Irene svolge la sua professione con una lucidità e una fermezza, che poi perde; è una ragazza timida e solitaria che, per il suo lavoro indicibile e inconfessabile, non riesce ad istaurare veri e sinceri rapporti con le persone più care: il padre (vedovo) e l’amante (Vinicio Marchioni), un uomo sposato. Al suo ruolo di angelo della morte cerca di reagire recuperando l’energia vitale nel nuotare, nell’andare in bicicletta, nel fare l’amore e nell’ascoltare musica.
Una particolarità del film (non necessariamente negativa) è che lo spettatore segue l’evoluzione emozionale della protagonista con la difficoltà di immedesimarsi in lei, dato il crudo e duro lavoro che svolge, e la domanda che si pone spontaneamente è: “Perché lo fa?”. Si suppone che da piccola Irene abbia perso la madre per una lunga malattia, aspetto non approfondito che quindi lascia la domanda in parte aperta. Anche le motivazioni della ragazza sono solo accennate: “Io credo in quello che faccio” ma niente di più. Se questi elementi fossero stati approfonditi (senza cadere nel banale), probabilmente il pubblico sarebbe stato più in grado di avvicinarsi a livello emotivo allo stato d’animo della protagonista.

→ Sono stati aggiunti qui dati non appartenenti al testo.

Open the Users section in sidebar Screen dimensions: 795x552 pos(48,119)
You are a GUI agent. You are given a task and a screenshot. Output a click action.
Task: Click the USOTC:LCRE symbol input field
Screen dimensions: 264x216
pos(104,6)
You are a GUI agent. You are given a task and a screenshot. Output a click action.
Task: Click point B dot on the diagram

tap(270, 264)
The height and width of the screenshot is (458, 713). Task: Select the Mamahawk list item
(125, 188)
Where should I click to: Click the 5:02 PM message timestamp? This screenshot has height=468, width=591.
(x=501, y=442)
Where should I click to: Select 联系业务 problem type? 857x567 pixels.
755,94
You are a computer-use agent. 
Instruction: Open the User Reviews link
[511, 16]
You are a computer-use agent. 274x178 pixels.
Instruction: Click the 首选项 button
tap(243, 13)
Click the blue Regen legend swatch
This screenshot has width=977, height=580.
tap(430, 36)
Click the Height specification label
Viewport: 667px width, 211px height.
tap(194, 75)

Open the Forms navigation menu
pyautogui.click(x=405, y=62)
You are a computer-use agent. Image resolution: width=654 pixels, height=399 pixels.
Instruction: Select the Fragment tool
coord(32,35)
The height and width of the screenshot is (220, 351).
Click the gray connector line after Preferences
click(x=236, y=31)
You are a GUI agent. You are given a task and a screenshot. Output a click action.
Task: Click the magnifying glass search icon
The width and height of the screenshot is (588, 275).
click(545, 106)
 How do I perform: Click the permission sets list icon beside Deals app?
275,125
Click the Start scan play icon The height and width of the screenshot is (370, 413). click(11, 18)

Nel cast, il grande attore teatrale Carlo Cecchi costituisce un valore aggiunto alla pellicola con il quale la giovane attrice Jasmine Trinca è stimolata a confrontarsi in una performance ben eseguita. Vinicio Marchioni a sua volta, nei panni di amante di Irene, è sempre incisivo anche in piccole parti per il suo fascino e carisma. Un grande ruolo gioca anche la musica, quasi sempre presente nel film, con l’assaggio di diversi brani (dei Talking Heads, di Thom Yorke, di Christian Rainer e tanti altri) e con una duplice funzione: l’ accompagnamento dei pazienti verso la morte e l’ isolamento della protagonista dal mondo che la circonda.
Bisogna riconoscere a Valeria Golino grande coraggio per aver deciso di esordire alla regia con un argomento illegale, difficile da affrontare e duro da digerire soprattutto se portato davanti agli occhi. La regista ce lo propone su grande schermo magistralmente con una coerenza visiva fatta di rimandi e simboli, studiati primi piani, ricercati contrasti luce-ombra e una sobrietà lontana da ogni abuso di estetismo. La Golino non prende posizione riguardo l’argomento ma ciò non le impedisce di impostare uno stile proprio, adeguato e curato, e di dare inizio ad una carriera registica promettente.
Pur non approfondendo nulla in modo netto e decisivo, il film ha il potenziale di toccare diversi argomenti (l’eutanasia e il suicidio assistito, il rapporto padre-figlia, la perdita di una persona cara, la vita, la morte, l’amore) e di fornire spunti di riflessione che scuotono l’animo e la mente. Per questi motivi non ci sorprende che partecipi a Cannes una pellicola che, seppur non leggera, merita di essere vista e di avere il giusto risalto.